[EXERCISE PROMPT]
When copying the records below, keep every word as it is and drop the images.

[Records from a dataset]
[Start of Attachment]

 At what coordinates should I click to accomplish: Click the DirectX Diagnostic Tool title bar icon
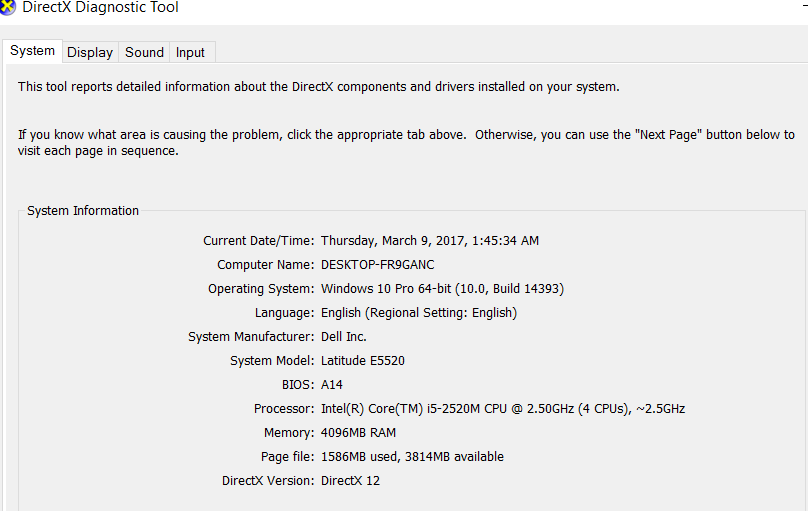pyautogui.click(x=7, y=7)
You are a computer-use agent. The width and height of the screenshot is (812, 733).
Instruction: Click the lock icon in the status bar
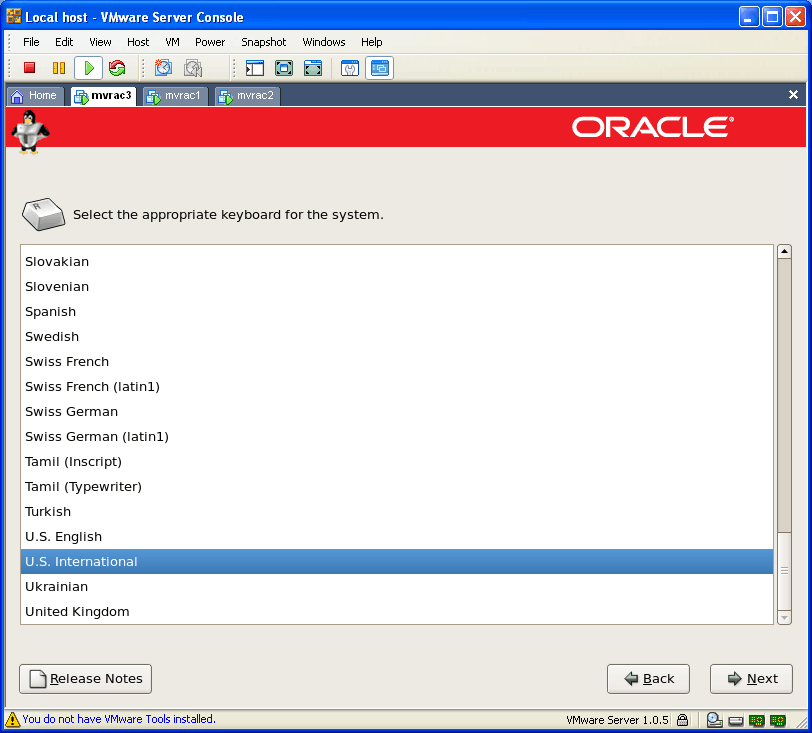click(682, 719)
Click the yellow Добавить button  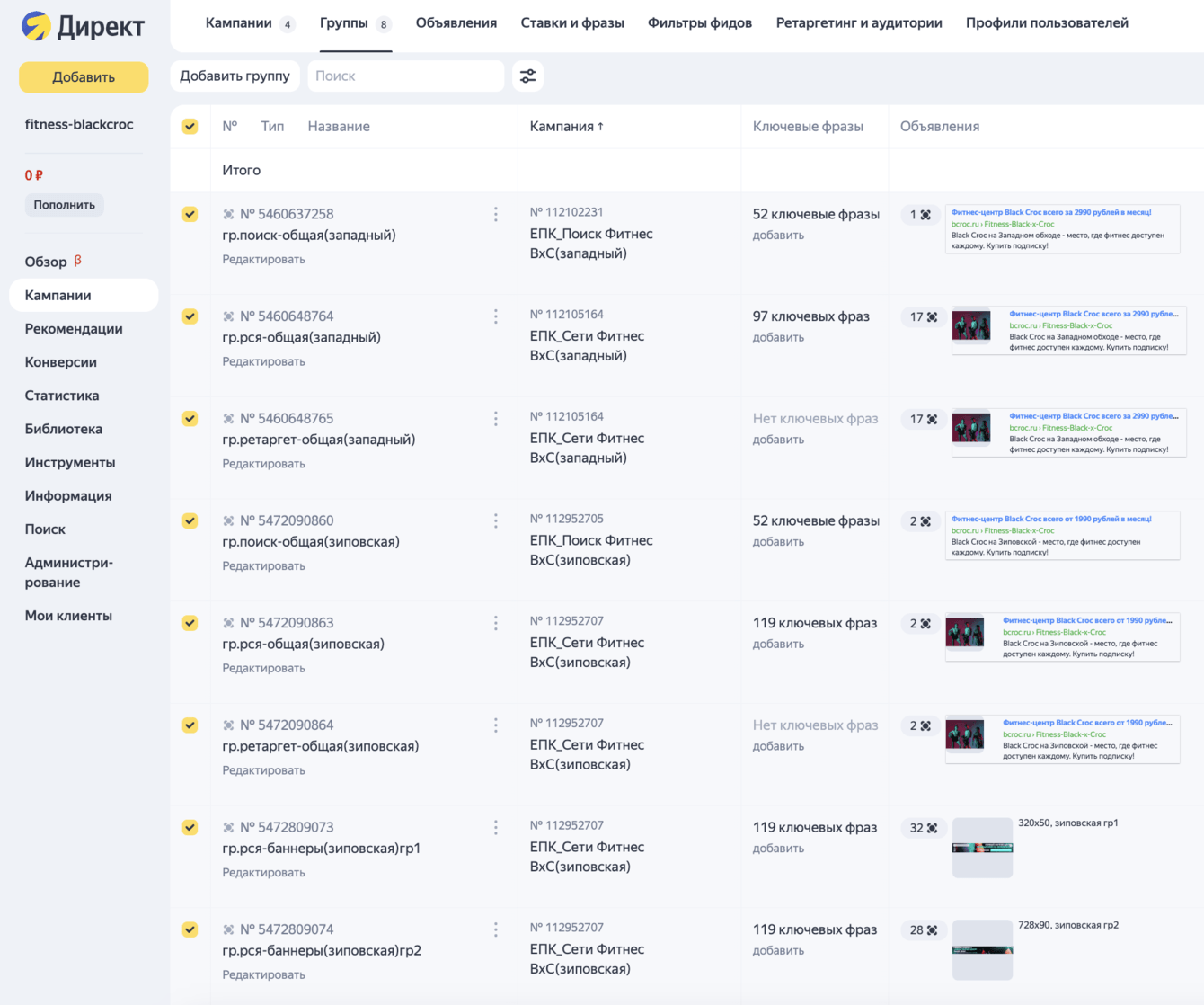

[End of Attachment]

[RESULT]
 At what coordinates should I click to accomplish: Click the DirectX Diagnostic Tool title bar icon
pyautogui.click(x=7, y=7)
You are a computer-use agent. The width and height of the screenshot is (812, 733).
Instruction: Click the lock icon in the status bar
click(682, 719)
Click the yellow Добавить button  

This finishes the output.